Problems and tasks.
- a) Quote the review history word for word, starting at "Thank you for" and ending at "the manuscript accordingly.".
- b) According to the review history, who reviewed and approved the decision to accept the revised manuscript?

Exercise text.
──────
Version 0.3 (accepted)

· Jan 9, 2023 · Academic Editor

Accept

Thank you for addressing the remaining concerns of the reviewer. I am glad to accept the revised manuscript.

[# PeerJ Staff Note - this decision was reviewed and approved by Konstantinos Kormas, a PeerJ Section Editor covering this Section #]

Version 0.2

· Jan 5, 2023 · Academic Editor

Minor Revisions

Please address the remaining issues pointed out by reviewer 2 and amend the manuscript accordingly.

Reviewer 1 ·

Basic reporting

No comment

Experimental design

No comment

Validity of the findings

No comment

Additional comments

The authors have addressed my comments to my satisfaction.

Reviewer 2 ·

Basic reporting

I thank the authors for incorporating the requested changes. I think that the authors have addressed my concerns sufficiently.

However, I don’t entirely agree with their answer to the Point 10: “Why is the dynamics between 8 and 24h flat for some time in Figures 3 and S2 (and then jumps up)?”, to which the answer was (lines 273-277 in the revised manuscript): “Note that graphs for the number of virions contain flat sections. The reason for the first flat section is the latent period: all virus particles are removed by washing, and new particles have not been emitted yet. The following flat segments are the reflections of the first one, since virus production period of an infected cell is short due to resource exhaustion (see Appendix, Fig. S1), and new infected cells are in the latent period.”

While the first plateau after the dip is indeed due to latency in the virus production, the second plateau is not in my opinion related to latency in the virus production nor any resource exhaustion. First off, there is no resource exhaustion in the mathematical model. Second off, cytokines are in play, meaning, that cytokines make the healthy cells resistant for an extended period, meaning that the infected cells that can produce a second round of infectious particles are those which were initially infected. I might be wrong, but I think the authors should address this concern.

Lastly, I’d like the authors to explain why they chose to enforce correlation between the parameters beta and beta’ in the term for the infection of resistant cells beta’*V*U1=beta/k*V*U1. I think there is no reason for the infection rates of the resistant and susceptible cells to be correlated. They might be correlated, yes, but such a condition requires clarification of the reasoning behind it.

Experimental design

no comment

Validity of the findings

no comment

Additional comments

no comment

Version 0.1 (original submission)

· Nov 7, 2022 · Academic Editor

Major Revisions

Please address the concerns raised by both reviewers and amend your manuscript accordingly.

[# PeerJ Staff Note: It is PeerJ policy that additional references suggested during the peer-review process should only be included if the authors are in agreement that they are relevant and useful #]

[# PeerJ Staff Note: Please ensure that all review and editorial comments are addressed in a response letter and any edits or clarifications mentioned in the letter are also inserted into the revised manuscript where appropriate. #]

Reviewer 1 ·

Basic reporting

The manuscript is clearly written.

Experimental design

I have some concerns with the experimental design here.
1. Parameter estimates are consistently presented without units. Numbers without units are meaningless.
──────
Data records.

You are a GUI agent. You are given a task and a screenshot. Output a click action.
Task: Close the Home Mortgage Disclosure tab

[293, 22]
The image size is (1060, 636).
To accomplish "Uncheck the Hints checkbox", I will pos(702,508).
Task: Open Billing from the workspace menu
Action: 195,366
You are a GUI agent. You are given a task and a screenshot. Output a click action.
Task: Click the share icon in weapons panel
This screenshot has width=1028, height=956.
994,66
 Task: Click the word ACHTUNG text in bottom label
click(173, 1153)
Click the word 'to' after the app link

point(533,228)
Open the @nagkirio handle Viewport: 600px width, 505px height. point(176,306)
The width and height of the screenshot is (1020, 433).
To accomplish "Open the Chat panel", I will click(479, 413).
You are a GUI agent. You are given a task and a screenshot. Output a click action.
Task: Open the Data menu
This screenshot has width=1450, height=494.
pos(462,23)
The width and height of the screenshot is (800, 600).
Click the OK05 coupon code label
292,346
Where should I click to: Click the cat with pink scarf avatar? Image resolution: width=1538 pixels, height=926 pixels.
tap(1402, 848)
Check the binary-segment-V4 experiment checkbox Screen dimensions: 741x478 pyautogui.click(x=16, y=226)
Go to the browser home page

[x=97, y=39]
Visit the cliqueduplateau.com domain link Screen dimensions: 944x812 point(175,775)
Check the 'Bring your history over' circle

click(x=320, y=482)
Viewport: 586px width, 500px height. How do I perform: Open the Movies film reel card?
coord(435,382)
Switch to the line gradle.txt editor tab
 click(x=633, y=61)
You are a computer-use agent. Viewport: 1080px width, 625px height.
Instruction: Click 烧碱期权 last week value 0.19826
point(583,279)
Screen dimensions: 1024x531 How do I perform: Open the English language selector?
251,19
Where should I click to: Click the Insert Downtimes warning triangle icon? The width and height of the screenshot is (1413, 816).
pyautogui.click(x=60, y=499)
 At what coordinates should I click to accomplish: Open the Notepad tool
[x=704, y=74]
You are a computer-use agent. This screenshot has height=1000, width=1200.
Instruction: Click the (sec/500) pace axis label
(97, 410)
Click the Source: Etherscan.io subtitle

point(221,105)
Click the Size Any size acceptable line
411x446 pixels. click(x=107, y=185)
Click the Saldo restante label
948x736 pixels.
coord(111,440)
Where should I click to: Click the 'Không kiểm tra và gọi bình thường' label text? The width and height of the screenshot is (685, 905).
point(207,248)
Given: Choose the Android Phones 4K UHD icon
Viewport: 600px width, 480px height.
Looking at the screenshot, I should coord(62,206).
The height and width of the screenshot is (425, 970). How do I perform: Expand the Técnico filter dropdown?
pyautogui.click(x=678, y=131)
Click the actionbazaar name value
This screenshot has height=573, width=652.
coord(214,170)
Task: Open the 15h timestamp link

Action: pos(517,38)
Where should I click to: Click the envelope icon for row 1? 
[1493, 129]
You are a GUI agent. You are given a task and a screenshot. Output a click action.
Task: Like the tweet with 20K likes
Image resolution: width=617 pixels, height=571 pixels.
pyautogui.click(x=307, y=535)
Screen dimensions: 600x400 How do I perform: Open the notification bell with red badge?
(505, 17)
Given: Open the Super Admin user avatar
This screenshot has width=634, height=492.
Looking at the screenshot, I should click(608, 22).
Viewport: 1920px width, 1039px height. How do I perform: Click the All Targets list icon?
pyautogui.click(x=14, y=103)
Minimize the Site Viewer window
──────
Results for the exercise.
- a)
Thank you for addressing the remaining concerns of the reviewer. I am glad to accept the revised manuscript.

[# PeerJ Staff Note - this decision was reviewed and approved by Konstantinos Kormas, a PeerJ Section Editor covering this Section #]

Version 0.2

· Jan 5, 2023 · Academic Editor

Minor Revisions

Please address the remaining issues pointed out by reviewer 2 and amend the manuscript accordingly.

- b) Konstantinos Kormas, a PeerJ Section Editor.